Unauthorized ACH Transfers
- Avetis Chilyan
- Dec 31
- 3 min read
Updated: Feb 24
Most people believe money leaves their bank account only when they click “Send.” That belief is dangerous.
With ACH Pull Fraud, scammers don’t ask you to transfer money. They pull it directly from your bank account, often without warning.

What ACH Pull Fraud Really Is
ACH, or Automated Clearing House, is the system used for rent and utilities, payroll, subscriptions, auto loans and leases, tax payments, and bank-to-bank transfers.
A pull means money is withdrawn from your account by a third party. If someone has your routing number, account number, and sometimes even just your name, they can attempt to take money without ever logging into your bank.
Why ACH Fraud Is So Effective
ACH was built for trust and automation, not zero-trust security. That means no password is required, no app approval is needed, and notifications may arrive days later. Scammers rely on that delay. By the time victims notice, the money is often gone.
How Scammers Get Bank Account Details
Most victims were never “hacked.” Common sources include data breaches, payroll leaks, tax documents, loan or lease applications, emailed bank statements, shared PDFs, compromised accountants or vendors, and fake customer service requests.
Bank data travels more than people realize.
Many people store bank statements in email inboxes, archived mail, or cloud backups. This feels safe, but if someone accesses your email, they can download statements, see routing and account numbers, view balances and transaction history, and identify recurring ACH payments. Email compromise often leads directly to financial theft.
Forwarding bank statements to accountants, tax preparers, family members, or loan officers creates new exposure points. If their email is compromised, your bank details are leaked, ACH fraud may happen weeks or months later, and tracing the source becomes difficult. Once shared, control is gone.
Auto Loans and Leasing: A Major ACH Risk
Many auto loans and leases rely on recurring ACH debits, stored bank account information, and online account portals. The problem is not the bank , it’s third-party websites. Some auto finance portals do not enforce 2FA, display full or partial ACH data, allow changes with minimal verification, and have weaker security than banks.

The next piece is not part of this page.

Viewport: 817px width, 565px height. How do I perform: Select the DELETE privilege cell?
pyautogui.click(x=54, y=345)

If someone gains access, ACH info may be visible, withdrawals can be attempted, and payment settings can be abused. Your car payment account can become a gateway to fraud.

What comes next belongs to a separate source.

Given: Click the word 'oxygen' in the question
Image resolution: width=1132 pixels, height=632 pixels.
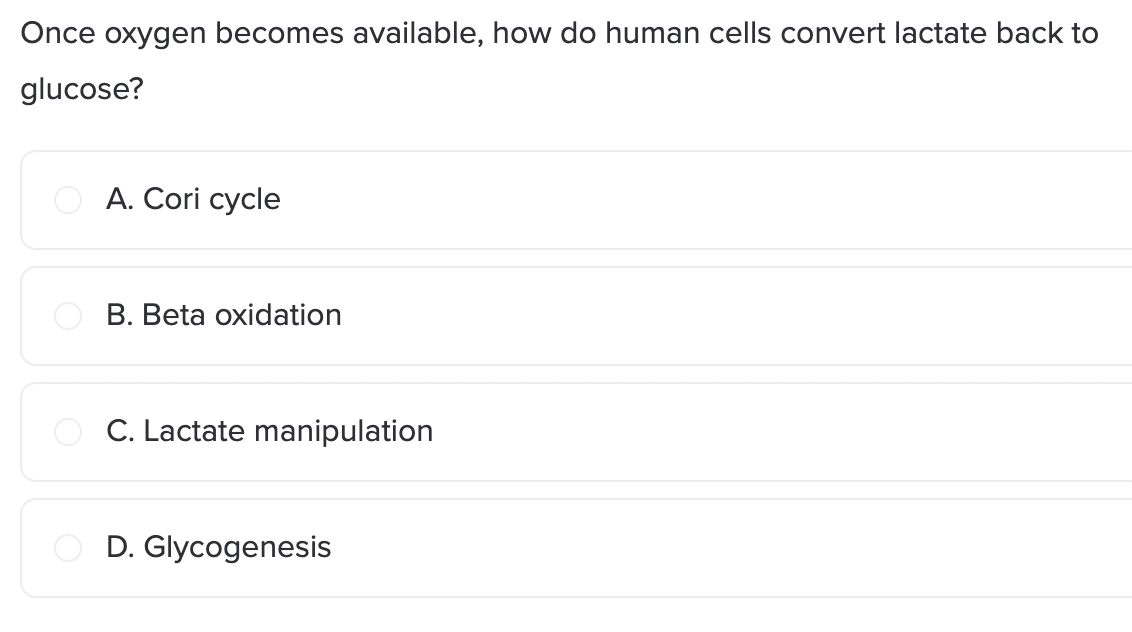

Without two-factor authentication, stolen passwords expose financial data, email access becomes bank access, and attackers don’t need your bank login. Always enable 2FA on bank accounts, auto loan and lease portals, utilities, payment services, or any site storing bank information. If 2FA isn’t available, that’s a warning sign.
Real ACH Pull Fraud Scenarios
Victims often notice small unknown withdrawals, generic merchant names, charges labeled “processing” or “services,” and activity late at night or on weekends. Scammers start small to avoid attention, then escalate.
If it happens to you, act fast. Contact your bank immediately, dispute the ACH withdrawal, request an ACH debit block or filter, review all recent transactions, and change account numbers if advised. Fast action can limit damage.
How to Protect Yourself Long-Term
Don’t store bank statements in email, delete old statements after secure download, avoid forwarding bank documents, enable 2FA everywhere ACH is used, use credit cards instead of ACH online, review statements weekly, and close unused accounts. Bank details should be treated like cash.
Credit cards are safer than ACH. They require authorization, have stronger fraud protections, and are easier to dispute. ACH moves real money, assumes trust, and recovers slowly. Use ACH only where necessary.
ACH Pull Fraud doesn’t feel like a scam. It feels like a normal bank transaction, until it isn’t. If money leaves your account without your approval, that’s not convenience. It’s exposure. Understanding ACH is financial self-defense.